Records in a dataset
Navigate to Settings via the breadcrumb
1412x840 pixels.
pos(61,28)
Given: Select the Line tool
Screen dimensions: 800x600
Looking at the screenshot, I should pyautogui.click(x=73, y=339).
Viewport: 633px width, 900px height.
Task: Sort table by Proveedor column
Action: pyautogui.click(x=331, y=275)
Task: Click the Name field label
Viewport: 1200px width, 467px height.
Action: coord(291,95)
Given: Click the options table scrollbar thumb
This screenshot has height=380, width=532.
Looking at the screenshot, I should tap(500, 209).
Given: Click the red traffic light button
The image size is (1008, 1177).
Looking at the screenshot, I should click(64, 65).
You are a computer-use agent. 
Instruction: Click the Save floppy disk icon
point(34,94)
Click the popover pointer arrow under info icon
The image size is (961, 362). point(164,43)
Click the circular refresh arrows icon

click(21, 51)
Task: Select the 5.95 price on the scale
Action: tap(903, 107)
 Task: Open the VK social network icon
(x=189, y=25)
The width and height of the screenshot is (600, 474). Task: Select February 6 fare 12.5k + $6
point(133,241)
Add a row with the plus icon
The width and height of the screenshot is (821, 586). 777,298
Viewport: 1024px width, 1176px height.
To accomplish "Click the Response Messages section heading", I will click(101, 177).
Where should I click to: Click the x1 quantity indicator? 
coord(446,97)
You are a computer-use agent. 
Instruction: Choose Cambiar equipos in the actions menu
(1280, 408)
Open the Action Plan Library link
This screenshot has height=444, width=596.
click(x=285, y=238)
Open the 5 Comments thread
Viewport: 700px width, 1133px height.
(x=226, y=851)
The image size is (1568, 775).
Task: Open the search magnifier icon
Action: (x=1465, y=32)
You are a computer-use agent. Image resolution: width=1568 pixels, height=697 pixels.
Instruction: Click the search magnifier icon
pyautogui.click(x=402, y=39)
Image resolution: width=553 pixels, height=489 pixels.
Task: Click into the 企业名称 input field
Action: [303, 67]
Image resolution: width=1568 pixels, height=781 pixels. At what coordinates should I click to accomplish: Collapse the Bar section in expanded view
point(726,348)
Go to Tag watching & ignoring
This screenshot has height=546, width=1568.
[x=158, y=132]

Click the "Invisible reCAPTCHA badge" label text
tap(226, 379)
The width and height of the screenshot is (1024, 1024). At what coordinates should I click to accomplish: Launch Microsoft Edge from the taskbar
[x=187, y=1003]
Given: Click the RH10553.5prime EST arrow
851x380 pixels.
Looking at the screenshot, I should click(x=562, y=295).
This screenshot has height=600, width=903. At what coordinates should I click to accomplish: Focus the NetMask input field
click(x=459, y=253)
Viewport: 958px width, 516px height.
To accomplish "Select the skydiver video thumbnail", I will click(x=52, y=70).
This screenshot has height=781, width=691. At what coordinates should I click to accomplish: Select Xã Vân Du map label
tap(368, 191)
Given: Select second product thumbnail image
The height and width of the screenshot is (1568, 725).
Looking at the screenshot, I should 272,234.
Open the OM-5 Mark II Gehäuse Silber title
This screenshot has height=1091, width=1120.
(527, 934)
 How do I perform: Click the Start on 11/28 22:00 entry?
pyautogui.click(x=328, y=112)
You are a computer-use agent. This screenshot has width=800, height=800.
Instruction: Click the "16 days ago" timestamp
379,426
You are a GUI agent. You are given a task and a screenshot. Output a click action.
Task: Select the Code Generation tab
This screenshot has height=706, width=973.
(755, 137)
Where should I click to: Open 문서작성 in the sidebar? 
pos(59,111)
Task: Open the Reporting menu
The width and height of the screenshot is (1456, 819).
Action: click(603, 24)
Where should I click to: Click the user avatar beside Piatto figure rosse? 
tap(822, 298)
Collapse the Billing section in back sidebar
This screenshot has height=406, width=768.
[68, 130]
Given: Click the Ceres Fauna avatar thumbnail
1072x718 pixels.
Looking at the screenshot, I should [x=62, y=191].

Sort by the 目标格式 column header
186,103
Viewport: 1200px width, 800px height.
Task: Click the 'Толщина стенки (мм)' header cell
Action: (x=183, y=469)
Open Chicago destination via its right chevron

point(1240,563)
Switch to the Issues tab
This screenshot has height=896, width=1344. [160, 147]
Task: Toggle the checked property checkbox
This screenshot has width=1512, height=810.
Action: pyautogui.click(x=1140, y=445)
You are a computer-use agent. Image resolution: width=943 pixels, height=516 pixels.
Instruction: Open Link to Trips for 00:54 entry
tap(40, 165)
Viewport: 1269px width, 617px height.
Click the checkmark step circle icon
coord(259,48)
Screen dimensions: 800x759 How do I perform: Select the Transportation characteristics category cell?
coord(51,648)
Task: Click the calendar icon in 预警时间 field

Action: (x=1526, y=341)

__Written problem__:
Copy the records verbatim, beginning at the line that contains "Where should I click to: Click the user" and continuing through the last line of the records.

__Exercise solution__:
Where should I click to: Click the user avatar beside Piatto figure rosse? 
tap(822, 298)
Collapse the Billing section in back sidebar
This screenshot has height=406, width=768.
[68, 130]
Given: Click the Ceres Fauna avatar thumbnail
1072x718 pixels.
Looking at the screenshot, I should [x=62, y=191].

Sort by the 目标格式 column header
186,103
Viewport: 1200px width, 800px height.
Task: Click the 'Толщина стенки (мм)' header cell
Action: (x=183, y=469)
Open Chicago destination via its right chevron

point(1240,563)
Switch to the Issues tab
This screenshot has height=896, width=1344. [160, 147]
Task: Toggle the checked property checkbox
This screenshot has width=1512, height=810.
Action: pyautogui.click(x=1140, y=445)
You are a computer-use agent. Image resolution: width=943 pixels, height=516 pixels.
Instruction: Open Link to Trips for 00:54 entry
tap(40, 165)
Viewport: 1269px width, 617px height.
Click the checkmark step circle icon
coord(259,48)
Screen dimensions: 800x759 How do I perform: Select the Transportation characteristics category cell?
coord(51,648)
Task: Click the calendar icon in 预警时间 field

Action: (x=1526, y=341)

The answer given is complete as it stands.